The dictatorship, which remains largely cut off from the world, is also subjecting its people to more forced labour while further restricting their freedoms, the report added.
The UN Human Rights Office found that over the past decade the North Korean state had tightened control over 'all aspects of citizens' lives'.
'No other population is under such restrictions in today's world,' it concluded, adding that surveillance had become 'more pervasive', helped in part by advances in technology.
The UN High Commissioner for Human Rights, Volker Türk, stated that if this situation continued, North Koreans 'will be subjected to more of the suffering, brutal repression and fear that they have endured for so long'.
The report, which is based on more than 300 interviews with people who escaped from North Korea in the past 10 years, found that the death penalty is being used more often. At least six new laws have been introduced since 2015 that allow for the penalty to be handed out. Watching and sharing foreign media content, such as films and TV dramas, can now lead to execution under these laws.

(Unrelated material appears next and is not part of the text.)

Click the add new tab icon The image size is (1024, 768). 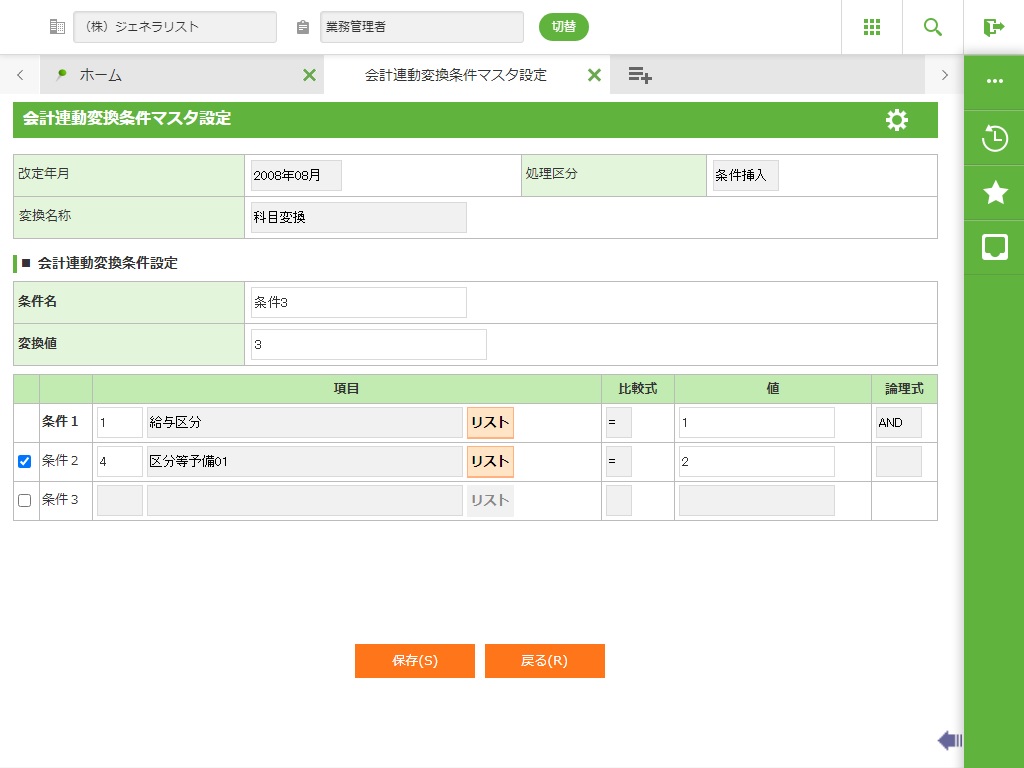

Escapees reported that since 2020, there has been an increase in executions for distributing foreign content, often carried out by firing squads in public to instill fear.
Kang Gyuri, who escaped in 2023, recounted witnessing the execution of a 23-year-old friend tried alongside drug criminals—a stark illustration of the regime's harsh penalties. 'People had become more afraid,' she noted.
Life under Kim Jong Un's rule has become increasingly dire. Many escapees noted they had little hope for improvement despite initial expectations that conditions would get better when he took power in 2011.
The UN report also highlighted that the government is relying more on forced labour, often deploying impoverished citizens to dangerous tasks like construction and mining. Recent years have seen them recruit orphans and street children to fill these roles.
In conclusion, the UN is calling for the international community to pressure North Korea to end these repressive practices. It urges action to abolish political prison camps, end the death penalty, and promote human rights education among citizens.